I would like very much to be considered a writer of magical realism, weaving complex, inventive stories like Salman Rushdie, Italo Calvino, Milan Kundera, but I think the influences on my work come as much from theatre and, in particular, the short story/reminisces of Sam Shepard, as much as the novelists I love. His recent death didn't devastate me, although I have met him a couple of times, but it did bring home how important he's been to me in shaping my way of writing and how I look at life. Shepard would sometimes write whilst driving. Even though this is more feasible on the long quiet roads of mid-America, it still requires you to get down a few words quickly and make sure they count. If you're risking death for your writing, you'd best make that writing worth it. I don't like to waste a single word and so it is often sparse and precise. I allow a few tangents from the story but you won't find a lot of detailed description here. Unfortunately therefore, my ambition to be the next Gabriel Garcia Marquez doesn't quite happen.
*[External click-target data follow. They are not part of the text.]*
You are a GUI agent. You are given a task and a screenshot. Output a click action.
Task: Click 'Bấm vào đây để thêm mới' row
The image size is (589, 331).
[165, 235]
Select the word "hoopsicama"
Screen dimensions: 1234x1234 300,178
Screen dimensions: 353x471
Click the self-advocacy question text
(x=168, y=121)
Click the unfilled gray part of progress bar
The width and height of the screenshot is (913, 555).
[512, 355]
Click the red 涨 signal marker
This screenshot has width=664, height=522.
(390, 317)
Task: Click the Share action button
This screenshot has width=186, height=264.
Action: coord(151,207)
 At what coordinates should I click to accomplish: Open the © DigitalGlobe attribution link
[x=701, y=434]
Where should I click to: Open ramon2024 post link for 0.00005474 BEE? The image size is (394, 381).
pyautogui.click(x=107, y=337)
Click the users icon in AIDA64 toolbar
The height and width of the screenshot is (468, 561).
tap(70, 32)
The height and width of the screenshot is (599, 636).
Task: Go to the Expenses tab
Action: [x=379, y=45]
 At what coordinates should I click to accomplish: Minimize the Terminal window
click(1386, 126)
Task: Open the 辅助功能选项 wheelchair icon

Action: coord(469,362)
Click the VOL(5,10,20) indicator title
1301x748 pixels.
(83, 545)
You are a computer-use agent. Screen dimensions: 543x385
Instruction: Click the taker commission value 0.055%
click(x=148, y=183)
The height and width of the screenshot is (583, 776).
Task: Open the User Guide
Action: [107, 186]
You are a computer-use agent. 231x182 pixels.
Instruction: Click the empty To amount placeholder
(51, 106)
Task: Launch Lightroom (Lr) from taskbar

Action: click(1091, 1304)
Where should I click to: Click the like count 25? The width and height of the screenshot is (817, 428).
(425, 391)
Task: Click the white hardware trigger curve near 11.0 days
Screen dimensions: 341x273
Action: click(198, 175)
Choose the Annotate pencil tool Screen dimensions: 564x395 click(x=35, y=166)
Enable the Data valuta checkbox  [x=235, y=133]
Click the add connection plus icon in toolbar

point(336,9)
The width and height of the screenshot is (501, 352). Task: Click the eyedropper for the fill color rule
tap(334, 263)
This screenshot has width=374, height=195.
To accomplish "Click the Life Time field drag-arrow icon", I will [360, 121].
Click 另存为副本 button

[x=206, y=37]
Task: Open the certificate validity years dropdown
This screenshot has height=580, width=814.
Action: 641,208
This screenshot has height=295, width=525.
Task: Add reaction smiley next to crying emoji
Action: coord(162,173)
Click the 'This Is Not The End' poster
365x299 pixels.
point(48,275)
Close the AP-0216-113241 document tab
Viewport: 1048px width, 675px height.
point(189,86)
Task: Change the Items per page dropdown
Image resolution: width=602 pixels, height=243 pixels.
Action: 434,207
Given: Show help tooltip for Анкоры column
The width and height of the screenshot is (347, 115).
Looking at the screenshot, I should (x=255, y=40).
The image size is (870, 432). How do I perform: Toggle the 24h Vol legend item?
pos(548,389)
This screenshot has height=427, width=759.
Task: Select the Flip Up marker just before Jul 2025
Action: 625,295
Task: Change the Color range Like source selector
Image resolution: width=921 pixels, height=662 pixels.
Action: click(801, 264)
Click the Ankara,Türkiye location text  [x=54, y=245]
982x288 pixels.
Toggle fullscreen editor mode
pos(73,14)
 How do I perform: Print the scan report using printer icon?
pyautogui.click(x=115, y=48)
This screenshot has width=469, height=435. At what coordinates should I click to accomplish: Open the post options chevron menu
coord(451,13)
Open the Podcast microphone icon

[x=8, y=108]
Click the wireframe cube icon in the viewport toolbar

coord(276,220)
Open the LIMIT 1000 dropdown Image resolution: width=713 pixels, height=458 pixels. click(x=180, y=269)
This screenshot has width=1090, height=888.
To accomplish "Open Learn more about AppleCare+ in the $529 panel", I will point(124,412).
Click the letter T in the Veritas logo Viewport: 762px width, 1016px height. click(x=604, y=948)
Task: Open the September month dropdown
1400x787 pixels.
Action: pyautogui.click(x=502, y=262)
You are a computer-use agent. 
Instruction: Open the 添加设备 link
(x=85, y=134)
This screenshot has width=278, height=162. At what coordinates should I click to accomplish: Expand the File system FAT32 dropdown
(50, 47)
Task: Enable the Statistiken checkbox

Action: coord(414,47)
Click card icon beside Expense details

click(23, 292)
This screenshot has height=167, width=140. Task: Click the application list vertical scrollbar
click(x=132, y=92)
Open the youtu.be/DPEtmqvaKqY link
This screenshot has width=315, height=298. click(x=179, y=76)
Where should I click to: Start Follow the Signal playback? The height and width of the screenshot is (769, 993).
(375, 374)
Perhaps the greatest influence on my writing is the things I have read about novels. I have always felt a story doesn't have to be epic to be worthwhile and so I used that to tackle the infamous problem of the midpoint lull, where the action is dragging and a reader's interest can wain, before piquing again with the finale. I approached each section as a short story in its self, so that if you picked the book up and read a bit at random it would be as good as an opening or a conclusion. I also read that writers are too scared to shock anymore, because of trolling. To not get into that frame of mind I've tried to leave in anything people may be uncomfortable with, if I think it's needed of course!
The central character is not unlike those men who you see in Camus or Sartre novels, a little lost, aloof and looking for something the conventional world doesn't seem to offer. I'm hoping he's someone people will relate too, feel maddened by, or wish they could be a little more like.